Extracted text —
—————
Hiring the best people is what ultimately determines whether we succeed or fail. A business like ours only works if we consistently convince exceptional individuals to leave very safe, very lucrative careers to bet on our mission. That means investing disproportionate time and care into hiring, and then enabling our team to do their best work by giving them the capital, autonomy, and freedom they need to build.
We also have a clear view of how our product - and AI more broadly - is reshaping the industry. When we started, maybe 5% of consultants were genuinely curious and proactive about AI; now it’s at least 50%, and will likely reach 90% within a few years. Firms will soon track AI usage explicitly, feeding it into performance reviews and promotion decisions. In many cases, not using AI as a finance professional will become a liability - and will even lead to being let go.
For us, the opportunity is to align our product with these shifting incentives. If the people who adopt AI fastest advance the fastest, then Grasp becomes more than a tool - it becomes a career accelerator.
How do you market the company?
I focus on revenue by building strong customer relationships and driving brand awareness. I spend a lot of time meeting customers in person to understand their pain points and challenges - these conversations are far more valuable than calls, as they build trust and surface insights you can’t get otherwise.
I also work to firmly associate Grasp with AI in high finance. Events and speaking engagements are an important part of this, especially given the number of major sector meetups where we can position ourselves as the leader in AI for finance. Education plays a key role as well: we run webinars on best-practice AI use cases in finance to help the industry understand how modern research should be done.
What funding do you have? Is it enough?
In October 2025, we raised $7M from Octopus Ventures and Yanno Capital. Combined with our strong traction, this gives us the funding we need to scale Grasp significantly in the coming years. Talent is just as important as capital for long-term success, and we’re using this round to build best-in-class teams in both London and Stockholm.
Tell us about the business model
We are currently focused on the advisory segment, including investment banks, management consultants, and private equity firms. Commercially, we use a traditional SaaS model with annual subscriptions. Long term, this model will likely evolve. Because the value of Grasp’s output is largely known - since we generate the same analyses human teams produce today, such as PowerPoint decks for M&A work - a consumption-based model may ultimately be more logical than a fixed annual subscription.
—————
Records taken from a collection:
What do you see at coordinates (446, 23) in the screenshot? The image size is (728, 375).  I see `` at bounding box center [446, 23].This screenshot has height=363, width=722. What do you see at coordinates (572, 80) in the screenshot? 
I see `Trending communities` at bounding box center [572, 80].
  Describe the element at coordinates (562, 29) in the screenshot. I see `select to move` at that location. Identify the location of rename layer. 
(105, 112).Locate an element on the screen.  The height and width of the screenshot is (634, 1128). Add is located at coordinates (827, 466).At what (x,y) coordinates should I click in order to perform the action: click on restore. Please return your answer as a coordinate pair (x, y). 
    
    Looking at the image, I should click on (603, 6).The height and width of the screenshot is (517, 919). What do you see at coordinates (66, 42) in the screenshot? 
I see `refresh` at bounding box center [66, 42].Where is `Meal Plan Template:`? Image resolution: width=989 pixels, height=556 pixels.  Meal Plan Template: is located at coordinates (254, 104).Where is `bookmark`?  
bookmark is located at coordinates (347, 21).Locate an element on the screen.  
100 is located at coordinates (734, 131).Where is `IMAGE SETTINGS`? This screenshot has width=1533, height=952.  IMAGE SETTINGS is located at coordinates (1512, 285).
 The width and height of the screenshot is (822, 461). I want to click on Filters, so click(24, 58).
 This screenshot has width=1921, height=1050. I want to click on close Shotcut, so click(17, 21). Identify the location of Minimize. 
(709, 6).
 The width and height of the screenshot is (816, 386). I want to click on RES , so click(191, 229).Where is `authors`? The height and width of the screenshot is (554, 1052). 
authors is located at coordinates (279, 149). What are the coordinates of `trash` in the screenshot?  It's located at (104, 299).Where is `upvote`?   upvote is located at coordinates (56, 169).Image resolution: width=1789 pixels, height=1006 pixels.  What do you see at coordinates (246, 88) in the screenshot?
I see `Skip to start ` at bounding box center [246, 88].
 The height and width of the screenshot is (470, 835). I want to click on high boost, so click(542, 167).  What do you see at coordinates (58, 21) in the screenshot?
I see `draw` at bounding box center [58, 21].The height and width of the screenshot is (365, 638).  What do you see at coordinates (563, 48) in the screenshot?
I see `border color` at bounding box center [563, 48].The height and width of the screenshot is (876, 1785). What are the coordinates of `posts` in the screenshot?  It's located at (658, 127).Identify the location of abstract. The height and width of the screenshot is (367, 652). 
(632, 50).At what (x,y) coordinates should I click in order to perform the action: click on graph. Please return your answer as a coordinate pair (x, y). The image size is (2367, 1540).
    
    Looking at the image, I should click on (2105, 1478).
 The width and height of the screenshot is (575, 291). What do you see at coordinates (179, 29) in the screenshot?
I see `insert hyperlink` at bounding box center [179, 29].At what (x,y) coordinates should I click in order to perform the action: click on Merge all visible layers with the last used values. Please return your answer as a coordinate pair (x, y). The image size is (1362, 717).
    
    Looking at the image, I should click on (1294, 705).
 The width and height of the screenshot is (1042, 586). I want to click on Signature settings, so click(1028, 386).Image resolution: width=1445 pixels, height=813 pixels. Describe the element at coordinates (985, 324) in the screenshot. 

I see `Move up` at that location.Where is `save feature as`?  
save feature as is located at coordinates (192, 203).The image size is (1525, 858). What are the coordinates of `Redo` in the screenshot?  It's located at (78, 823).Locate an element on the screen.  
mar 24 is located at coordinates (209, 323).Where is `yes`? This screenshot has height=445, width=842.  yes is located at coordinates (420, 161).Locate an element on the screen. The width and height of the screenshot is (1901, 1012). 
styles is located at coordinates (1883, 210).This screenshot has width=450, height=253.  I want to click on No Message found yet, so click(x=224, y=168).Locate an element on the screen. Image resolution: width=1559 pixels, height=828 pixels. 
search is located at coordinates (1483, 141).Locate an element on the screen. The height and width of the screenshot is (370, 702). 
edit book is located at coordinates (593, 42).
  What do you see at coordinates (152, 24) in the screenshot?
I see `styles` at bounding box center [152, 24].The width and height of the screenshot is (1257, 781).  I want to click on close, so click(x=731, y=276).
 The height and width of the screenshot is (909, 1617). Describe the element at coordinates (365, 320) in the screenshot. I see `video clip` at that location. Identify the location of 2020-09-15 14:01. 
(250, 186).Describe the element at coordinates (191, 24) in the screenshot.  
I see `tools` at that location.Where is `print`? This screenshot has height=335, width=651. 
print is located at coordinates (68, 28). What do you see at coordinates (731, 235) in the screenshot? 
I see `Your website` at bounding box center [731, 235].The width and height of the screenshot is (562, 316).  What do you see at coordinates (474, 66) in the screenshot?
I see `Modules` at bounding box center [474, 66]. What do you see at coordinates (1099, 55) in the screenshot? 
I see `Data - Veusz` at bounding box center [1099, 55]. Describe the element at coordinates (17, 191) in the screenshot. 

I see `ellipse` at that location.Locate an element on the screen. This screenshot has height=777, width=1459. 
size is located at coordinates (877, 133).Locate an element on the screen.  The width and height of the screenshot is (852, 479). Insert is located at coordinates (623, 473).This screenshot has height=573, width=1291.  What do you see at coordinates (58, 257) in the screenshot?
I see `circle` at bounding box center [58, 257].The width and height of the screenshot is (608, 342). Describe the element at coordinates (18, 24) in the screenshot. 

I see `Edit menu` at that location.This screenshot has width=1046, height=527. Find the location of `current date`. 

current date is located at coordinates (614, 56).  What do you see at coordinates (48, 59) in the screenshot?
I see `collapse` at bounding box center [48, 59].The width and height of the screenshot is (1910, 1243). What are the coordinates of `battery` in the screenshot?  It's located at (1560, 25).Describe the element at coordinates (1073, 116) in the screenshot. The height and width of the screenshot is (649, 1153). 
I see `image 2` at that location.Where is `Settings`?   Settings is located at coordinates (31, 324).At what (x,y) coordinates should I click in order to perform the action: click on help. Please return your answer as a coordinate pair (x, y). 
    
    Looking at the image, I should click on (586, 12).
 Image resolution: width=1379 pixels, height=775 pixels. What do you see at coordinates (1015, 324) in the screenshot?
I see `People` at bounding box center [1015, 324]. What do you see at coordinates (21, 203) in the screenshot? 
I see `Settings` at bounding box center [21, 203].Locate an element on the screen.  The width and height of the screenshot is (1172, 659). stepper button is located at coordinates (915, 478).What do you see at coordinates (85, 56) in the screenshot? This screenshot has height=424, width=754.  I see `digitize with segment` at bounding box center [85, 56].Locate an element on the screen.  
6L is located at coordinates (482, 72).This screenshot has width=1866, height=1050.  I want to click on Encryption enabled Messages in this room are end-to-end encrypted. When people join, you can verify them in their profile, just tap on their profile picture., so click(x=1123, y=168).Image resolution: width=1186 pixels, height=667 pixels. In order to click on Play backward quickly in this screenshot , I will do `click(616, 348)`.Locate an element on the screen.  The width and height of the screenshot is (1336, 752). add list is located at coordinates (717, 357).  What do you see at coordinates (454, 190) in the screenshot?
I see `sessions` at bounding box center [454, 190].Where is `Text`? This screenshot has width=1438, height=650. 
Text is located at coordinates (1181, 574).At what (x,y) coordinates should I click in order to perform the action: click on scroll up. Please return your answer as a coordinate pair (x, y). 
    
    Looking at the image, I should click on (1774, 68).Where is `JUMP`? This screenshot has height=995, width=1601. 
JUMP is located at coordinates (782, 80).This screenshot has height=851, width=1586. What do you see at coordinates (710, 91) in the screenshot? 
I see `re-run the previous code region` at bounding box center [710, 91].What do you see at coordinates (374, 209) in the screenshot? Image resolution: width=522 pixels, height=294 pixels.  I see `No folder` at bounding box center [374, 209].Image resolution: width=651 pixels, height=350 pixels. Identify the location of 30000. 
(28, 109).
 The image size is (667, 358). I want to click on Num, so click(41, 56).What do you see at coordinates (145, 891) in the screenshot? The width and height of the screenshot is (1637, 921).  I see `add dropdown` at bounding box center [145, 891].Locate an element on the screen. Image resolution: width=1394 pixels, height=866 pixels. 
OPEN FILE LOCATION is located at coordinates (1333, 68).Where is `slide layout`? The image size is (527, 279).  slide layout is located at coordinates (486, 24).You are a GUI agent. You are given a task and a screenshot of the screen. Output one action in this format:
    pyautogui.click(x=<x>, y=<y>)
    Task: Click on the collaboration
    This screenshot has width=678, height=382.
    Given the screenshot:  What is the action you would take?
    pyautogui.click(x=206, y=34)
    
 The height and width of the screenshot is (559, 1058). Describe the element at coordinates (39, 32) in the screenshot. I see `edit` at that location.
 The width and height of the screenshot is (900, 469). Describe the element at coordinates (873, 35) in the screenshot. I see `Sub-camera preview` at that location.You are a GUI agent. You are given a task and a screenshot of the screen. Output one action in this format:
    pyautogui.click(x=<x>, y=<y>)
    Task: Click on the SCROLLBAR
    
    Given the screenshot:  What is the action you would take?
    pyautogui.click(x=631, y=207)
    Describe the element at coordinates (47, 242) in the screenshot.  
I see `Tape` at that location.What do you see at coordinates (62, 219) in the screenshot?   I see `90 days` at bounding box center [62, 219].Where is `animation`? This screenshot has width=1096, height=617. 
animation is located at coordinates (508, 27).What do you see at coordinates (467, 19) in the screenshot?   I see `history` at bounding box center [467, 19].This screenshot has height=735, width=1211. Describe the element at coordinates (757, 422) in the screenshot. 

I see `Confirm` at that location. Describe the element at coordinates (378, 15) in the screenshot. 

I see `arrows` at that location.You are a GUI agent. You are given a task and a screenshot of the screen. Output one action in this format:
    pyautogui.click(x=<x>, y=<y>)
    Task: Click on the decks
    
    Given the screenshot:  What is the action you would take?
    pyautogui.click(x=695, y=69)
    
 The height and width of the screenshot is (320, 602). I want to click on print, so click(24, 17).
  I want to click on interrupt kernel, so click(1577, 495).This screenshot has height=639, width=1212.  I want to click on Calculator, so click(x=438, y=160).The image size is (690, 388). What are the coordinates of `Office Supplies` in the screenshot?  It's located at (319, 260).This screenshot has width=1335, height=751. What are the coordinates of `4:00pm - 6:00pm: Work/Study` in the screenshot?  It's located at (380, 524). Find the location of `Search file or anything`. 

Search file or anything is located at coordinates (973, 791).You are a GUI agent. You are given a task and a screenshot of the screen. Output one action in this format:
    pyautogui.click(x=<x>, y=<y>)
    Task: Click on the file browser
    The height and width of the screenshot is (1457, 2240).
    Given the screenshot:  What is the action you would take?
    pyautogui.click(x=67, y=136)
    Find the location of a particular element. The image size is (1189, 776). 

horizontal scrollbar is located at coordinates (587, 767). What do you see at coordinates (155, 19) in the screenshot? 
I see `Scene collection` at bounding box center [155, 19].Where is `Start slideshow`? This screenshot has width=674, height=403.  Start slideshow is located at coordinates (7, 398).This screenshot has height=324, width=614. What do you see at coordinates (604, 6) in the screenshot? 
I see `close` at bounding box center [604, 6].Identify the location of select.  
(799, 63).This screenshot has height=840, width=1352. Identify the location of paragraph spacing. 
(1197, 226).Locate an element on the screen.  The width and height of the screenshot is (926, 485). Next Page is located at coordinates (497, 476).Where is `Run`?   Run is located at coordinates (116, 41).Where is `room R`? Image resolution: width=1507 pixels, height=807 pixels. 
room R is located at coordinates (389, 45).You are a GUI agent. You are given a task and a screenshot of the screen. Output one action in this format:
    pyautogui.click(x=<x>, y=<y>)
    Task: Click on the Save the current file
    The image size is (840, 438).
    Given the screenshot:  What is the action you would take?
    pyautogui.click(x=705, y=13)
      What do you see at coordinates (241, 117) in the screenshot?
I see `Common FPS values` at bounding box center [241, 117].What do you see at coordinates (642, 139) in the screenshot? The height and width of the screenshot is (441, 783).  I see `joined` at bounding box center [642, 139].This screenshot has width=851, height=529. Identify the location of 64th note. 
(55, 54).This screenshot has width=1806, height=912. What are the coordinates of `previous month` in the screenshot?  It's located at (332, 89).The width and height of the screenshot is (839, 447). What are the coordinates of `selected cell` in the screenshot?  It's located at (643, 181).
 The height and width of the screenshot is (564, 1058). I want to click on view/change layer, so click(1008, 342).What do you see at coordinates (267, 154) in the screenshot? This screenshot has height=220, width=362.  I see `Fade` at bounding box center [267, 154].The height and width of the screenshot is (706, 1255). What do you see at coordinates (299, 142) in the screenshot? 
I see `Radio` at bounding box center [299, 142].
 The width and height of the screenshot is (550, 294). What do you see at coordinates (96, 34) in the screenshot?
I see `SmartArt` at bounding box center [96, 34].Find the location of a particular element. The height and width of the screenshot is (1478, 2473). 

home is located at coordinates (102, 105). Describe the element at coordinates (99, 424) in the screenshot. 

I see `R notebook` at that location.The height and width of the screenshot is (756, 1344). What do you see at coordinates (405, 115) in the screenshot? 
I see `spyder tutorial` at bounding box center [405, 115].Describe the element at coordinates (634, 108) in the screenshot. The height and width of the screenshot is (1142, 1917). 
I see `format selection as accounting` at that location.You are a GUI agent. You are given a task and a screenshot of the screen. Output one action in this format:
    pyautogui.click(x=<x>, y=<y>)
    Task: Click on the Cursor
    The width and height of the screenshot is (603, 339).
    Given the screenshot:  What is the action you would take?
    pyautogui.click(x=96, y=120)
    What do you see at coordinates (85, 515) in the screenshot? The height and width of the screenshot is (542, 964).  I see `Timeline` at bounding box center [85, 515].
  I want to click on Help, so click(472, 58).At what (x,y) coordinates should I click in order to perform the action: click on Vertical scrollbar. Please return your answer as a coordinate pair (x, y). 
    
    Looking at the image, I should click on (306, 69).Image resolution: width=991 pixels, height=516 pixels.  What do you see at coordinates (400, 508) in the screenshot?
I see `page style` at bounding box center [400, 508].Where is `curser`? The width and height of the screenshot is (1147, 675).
—————
Activities —
(A) Output the passage of the Grasp interview that begins with "In October 2025, we" and ends after "fixed annual subscription.", copied word for word.
(B) Pick up the interview about Grasp after its last sentence and continue it.

Answer set —
(A)
In October 2025, we raised $7M from Octopus Ventures and Yanno Capital. Combined with our strong traction, this gives us the funding we need to scale Grasp significantly in the coming years. Talent is just as important as capital for long-term success, and we’re using this round to build best-in-class teams in both London and Stockholm.
Tell us about the business model
We are currently focused on the advisory segment, including investment banks, management consultants, and private equity firms. Commercially, we use a traditional SaaS model with annual subscriptions. Long term, this model will likely evolve. Because the value of Grasp’s output is largely known - since we generate the same analyses human teams produce today, such as PowerPoint decks for M&A work - a consumption-based model may ultimately be more logical than a fixed annual subscription.

(B)
What were you doing before?
I was a management consultant at McKinsey in Stockholm, alongside my co-founder Johan. Our third co-founder, Simon, worked with AI at Ericsson. Together, we combined the technical expertise and real-world industry experience needed to build solutions that address the workload challenges in the consulting industry.
What is the future vision?
Looking 10 years ahead, companies will still make the major strategic decisions - such as company acquisitions - but the way they arrive at those decisions will be completely different. Today, a team of four to six people might spend weeks producing a 100-page PowerPoint deck filled with market, company, and competitive analysis. In the future, those insights will be generated automatically in minutes at the push of a button. Because of this shift, dedicated research organisations that primarily gather market information will largely disappear, as it will be too costly to employ thousands of people to do work that AI can complete in a minute.
More broadly, AI will drive down the cost of financial transactions dramatically. Importantly, this doesn’t have to be negative for our customers. As prices fall, the number of transactions is likely to increase, meaning the overall market size will grow even if the price per project decreases - consistent with Jevons’ paradox. This will open up high-quality decision support to everyday businesses, not just large corporations. Even smaller companies making expansion decisions will be able to base them on robust data and insights they can access themselves, rather than relying on instinct or paying for expensive advisory services.